Dodge tides are a well-known phenomenon among Adelaide's ocean lovers but reportedly happen in only a few other places around the world.

The term dodge tide dates back to when Matthew Flinders first mapped the coast of South Australia, according to James Chittleborough of the National Tidal Unit at the Bureau of Meteorology.

It refers to tides with little or no height variance.

"[Flinders] noticed the tides missed the usual timing several times a year and coined that the tide was dodging," Mr Chittleborough told ABC Adelaide Afternoons.

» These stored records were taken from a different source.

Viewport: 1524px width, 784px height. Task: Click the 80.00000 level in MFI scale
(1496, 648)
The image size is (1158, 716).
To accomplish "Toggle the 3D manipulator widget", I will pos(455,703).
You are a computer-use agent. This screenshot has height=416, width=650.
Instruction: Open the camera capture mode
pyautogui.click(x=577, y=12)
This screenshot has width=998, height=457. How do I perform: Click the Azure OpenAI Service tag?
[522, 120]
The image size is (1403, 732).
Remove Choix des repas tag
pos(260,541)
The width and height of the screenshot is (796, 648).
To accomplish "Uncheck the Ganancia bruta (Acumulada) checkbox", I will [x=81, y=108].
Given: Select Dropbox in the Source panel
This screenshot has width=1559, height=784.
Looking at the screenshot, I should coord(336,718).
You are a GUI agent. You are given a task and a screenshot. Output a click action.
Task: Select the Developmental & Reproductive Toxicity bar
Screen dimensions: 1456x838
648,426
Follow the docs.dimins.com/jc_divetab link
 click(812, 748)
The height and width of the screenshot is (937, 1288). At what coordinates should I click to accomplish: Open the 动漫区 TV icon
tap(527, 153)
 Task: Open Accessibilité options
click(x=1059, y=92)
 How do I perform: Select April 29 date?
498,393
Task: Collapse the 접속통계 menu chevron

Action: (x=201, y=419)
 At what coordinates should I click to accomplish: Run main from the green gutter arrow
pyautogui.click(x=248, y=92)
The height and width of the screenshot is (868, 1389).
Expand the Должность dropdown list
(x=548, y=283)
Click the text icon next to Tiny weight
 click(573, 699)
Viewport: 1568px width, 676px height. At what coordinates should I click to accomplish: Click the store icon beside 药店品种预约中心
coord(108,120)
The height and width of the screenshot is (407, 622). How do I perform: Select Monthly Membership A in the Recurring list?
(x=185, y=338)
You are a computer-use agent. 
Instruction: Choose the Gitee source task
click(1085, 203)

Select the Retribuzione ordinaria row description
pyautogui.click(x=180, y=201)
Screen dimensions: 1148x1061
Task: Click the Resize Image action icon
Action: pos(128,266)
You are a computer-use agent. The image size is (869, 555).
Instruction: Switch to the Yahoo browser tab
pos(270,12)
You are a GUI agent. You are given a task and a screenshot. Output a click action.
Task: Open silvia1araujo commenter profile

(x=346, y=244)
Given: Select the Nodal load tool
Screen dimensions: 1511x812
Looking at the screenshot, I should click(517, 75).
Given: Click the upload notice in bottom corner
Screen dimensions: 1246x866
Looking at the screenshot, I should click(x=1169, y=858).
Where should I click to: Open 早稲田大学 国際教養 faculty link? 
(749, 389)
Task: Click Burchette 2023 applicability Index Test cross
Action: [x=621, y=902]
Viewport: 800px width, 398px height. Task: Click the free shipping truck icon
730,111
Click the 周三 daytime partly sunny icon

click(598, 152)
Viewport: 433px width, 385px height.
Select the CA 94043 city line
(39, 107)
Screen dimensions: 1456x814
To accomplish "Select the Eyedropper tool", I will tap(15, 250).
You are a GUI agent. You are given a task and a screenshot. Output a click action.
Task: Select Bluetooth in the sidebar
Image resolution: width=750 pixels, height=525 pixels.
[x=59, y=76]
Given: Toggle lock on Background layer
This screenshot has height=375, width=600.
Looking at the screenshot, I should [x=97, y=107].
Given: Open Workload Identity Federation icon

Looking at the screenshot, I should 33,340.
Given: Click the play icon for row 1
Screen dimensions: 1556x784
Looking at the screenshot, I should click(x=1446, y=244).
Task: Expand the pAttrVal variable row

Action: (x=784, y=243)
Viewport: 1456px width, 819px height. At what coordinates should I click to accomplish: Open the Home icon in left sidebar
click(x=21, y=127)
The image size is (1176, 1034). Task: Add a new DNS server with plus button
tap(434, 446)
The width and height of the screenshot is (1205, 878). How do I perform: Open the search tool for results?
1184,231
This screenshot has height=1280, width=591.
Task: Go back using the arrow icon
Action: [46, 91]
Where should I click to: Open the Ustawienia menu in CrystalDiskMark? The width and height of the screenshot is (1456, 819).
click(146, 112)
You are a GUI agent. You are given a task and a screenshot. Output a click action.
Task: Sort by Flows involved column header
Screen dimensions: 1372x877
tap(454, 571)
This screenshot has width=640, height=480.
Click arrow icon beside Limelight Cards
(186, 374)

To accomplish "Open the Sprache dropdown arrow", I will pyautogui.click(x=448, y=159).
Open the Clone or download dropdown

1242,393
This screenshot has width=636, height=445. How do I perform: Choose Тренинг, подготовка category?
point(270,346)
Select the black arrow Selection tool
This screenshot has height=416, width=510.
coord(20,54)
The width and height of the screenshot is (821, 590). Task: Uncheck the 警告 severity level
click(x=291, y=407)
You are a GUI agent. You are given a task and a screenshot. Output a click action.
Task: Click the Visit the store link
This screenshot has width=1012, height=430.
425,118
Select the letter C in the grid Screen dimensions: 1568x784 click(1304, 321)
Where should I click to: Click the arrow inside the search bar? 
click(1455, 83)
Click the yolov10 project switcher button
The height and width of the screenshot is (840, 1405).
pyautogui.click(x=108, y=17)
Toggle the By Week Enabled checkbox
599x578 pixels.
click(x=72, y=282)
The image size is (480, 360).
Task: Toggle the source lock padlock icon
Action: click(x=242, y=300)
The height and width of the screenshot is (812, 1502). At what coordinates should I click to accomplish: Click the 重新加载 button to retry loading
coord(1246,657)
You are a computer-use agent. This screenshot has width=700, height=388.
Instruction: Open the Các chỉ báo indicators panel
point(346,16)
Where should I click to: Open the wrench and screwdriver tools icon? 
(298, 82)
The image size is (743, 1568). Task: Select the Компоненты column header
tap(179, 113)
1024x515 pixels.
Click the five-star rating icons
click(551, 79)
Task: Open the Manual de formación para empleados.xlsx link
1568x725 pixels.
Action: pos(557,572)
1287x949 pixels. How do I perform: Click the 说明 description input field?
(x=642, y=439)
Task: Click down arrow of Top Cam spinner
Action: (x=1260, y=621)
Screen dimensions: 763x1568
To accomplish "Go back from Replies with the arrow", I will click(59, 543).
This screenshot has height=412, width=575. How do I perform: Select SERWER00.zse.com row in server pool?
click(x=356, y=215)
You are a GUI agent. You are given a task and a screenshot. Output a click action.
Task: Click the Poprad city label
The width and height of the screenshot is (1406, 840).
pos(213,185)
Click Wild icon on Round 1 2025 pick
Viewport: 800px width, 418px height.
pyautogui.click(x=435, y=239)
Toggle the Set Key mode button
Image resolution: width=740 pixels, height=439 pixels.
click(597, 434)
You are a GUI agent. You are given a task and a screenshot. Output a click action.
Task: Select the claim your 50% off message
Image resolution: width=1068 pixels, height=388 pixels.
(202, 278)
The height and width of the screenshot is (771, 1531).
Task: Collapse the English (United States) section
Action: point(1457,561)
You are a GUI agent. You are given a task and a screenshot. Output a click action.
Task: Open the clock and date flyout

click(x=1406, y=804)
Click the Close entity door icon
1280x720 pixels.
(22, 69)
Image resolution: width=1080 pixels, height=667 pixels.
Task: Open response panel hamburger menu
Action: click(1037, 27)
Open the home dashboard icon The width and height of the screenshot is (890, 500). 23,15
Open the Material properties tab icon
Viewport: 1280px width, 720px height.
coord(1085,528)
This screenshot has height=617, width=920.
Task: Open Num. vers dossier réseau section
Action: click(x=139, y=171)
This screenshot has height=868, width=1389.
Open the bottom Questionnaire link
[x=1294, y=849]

He said the phenomena was only reported as happening in one other place in the world, the Gulf of Mexico, and possibly at a gulf near Nova Scotia and in the Gulf of Carpentaria.

Mr Chittleborough said dodge tides were different to neap tides, when water movements were at their smallest change.

"Tides are essentially driven by the Moon and the Sun, with the Moon having twice of the effect of the Sun.

"In a few places in the world, due to the symmetry of the oceans and how the tidal waves respond, the effects of the Sun and Moon are about equal.

"The effects actually cancel each other out so that we get no tidal movement whatsoever for a day or two.

"It's quite a unique phenomenon.

"Other places have what we call a spring neap cycle, but in Adelaide the neap tides are quite weak and several times a year the tide [movement] almost disappears."

Mr Chittleborough said other locations around the world had similar water height changes as a dodge tide but their natural variations were not as high as in the Gulf St Vincent.

"In Adelaide, we have quite substantial tides of several metres [normally]," he said.

"Normally we are used to [around] two metres of tide going up and down each day.

"It's quite noticeable here and has effects on shipping and so forth."